What about Delete? What about Update? What about Custom methods?
Moving to backlog as I don't think this should be in scope of CS-2312 for now. AFAICT it doesn't inhibit surfaces in anyway.
Update, delete, and side-effecting custom methods should use etag.
Only operations that don't mutate resource attributes need to use request_id -- data plane.
Update, delete, and side-effecting custom methods should use etag.
Based on their respective AIPs, I don't think etag
and request_id
are meant for the same use case. etag
is for guaranteeing freshness and request_id
is for enabling server-side deduping of retried/hedged requests. They can even be used together. I think that they elicit different enough responses that the user flows are not interchangeable.
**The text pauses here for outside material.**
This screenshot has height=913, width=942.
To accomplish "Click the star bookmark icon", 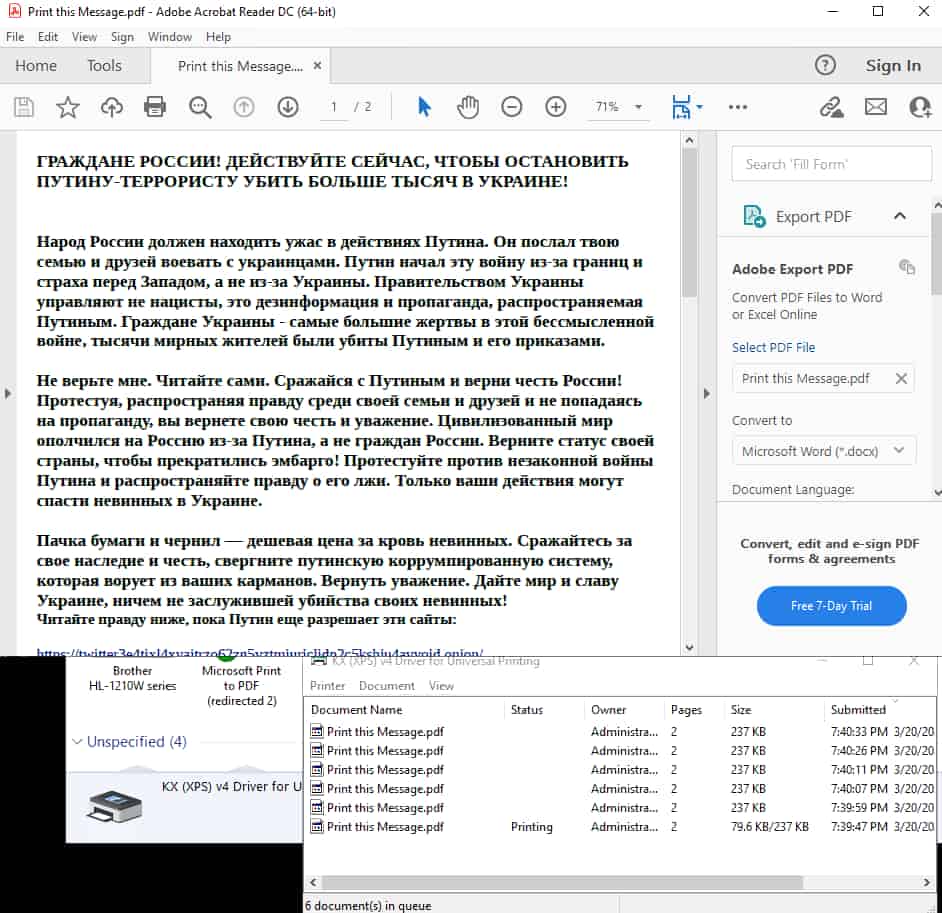I will tap(68, 107).
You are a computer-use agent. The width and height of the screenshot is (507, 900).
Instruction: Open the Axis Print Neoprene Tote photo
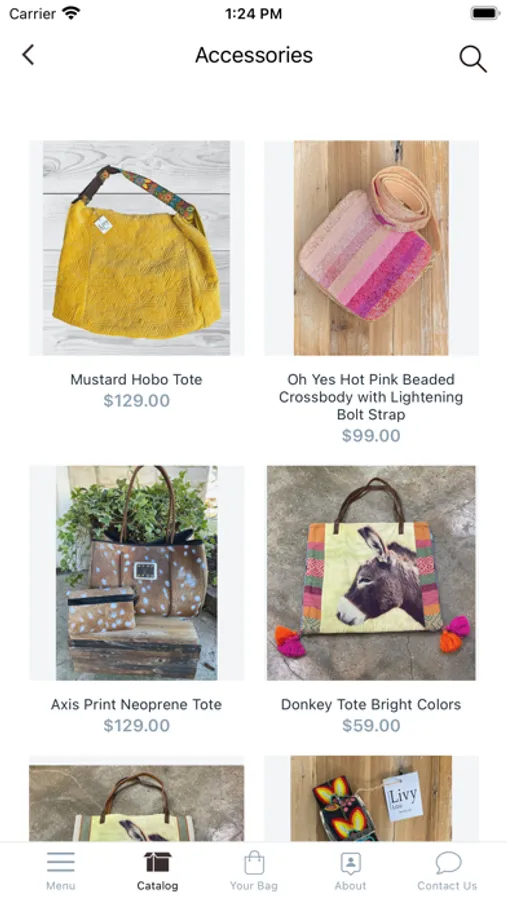[137, 573]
Take an example like UpdateBook
to change the title
field. In a lost-connection retry scenario, the client receives an Unavailable error, but the service had already applied the update.
etag
were used, a retried request would produce an ABORTED
(per AIP-154), because the backend updated the committed etag
after processing the (broken) first call.request_id
were used, a retried request would produce an OK
(per AIP-155), because the backend already processed that same request and it was successful.I think request_id
/AIP-155 has a place in Standard Methods and is widely used today for that reason.
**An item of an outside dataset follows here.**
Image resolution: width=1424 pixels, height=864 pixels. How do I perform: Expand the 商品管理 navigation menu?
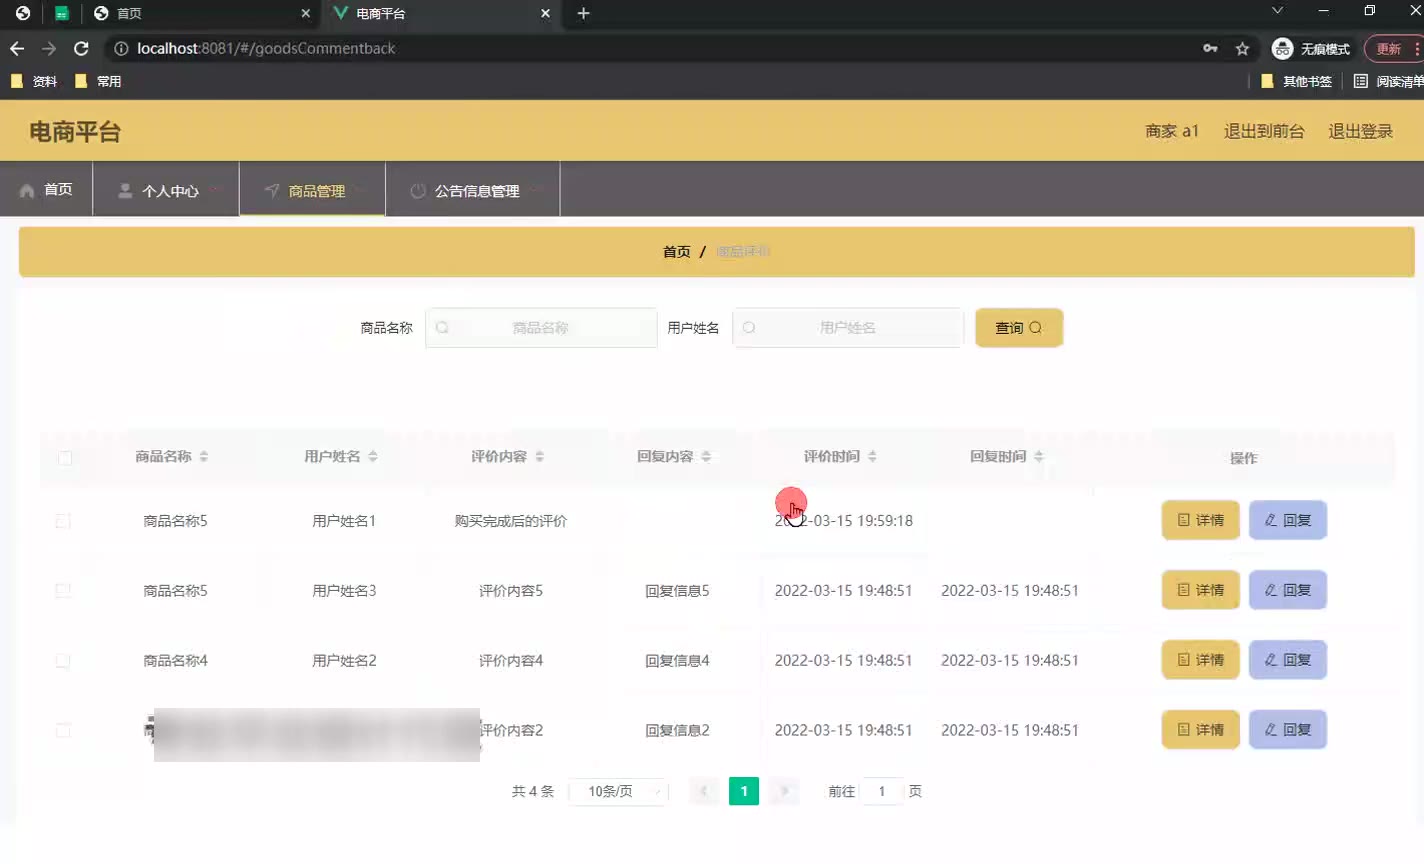(x=312, y=190)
If etag were used, a retried request would produce an ABORTED (per AIP-154), because the backend updated the committed etag after processing the (broken) first call. If request_id were used, a retried request would produce an OK (per AIP-155), because the backend already processed that same request and it was successful.
I think the question on this is not that these are indeed different, but if the difference introduces any new user journeys.
I'd treat both the same: if a request fails, I retry it, and if it doesn't succeed, I try again. Is there a situation where the remedial action I would take as a user would be different with an etag vs request_id?
I'm not sure I follow. The point is I was making is that when presented with the same scenario, one field would produce a different user journey (etag: sees aborted, needs to modify request before retrying) than the other (request_id, gets OK because the server was actually able to process it already and it replayed the response), and both are valid user journeys.
I would never recommend request_id for any method that resulted in a change to resource attributes that would be reflected in etags.
Creation currently has a gap because if the resource came into existence, it isn't clear whether it matches the requester's intent, but a declarative tool would then diff the state and update if necessary anyway. That's better solved by Apply.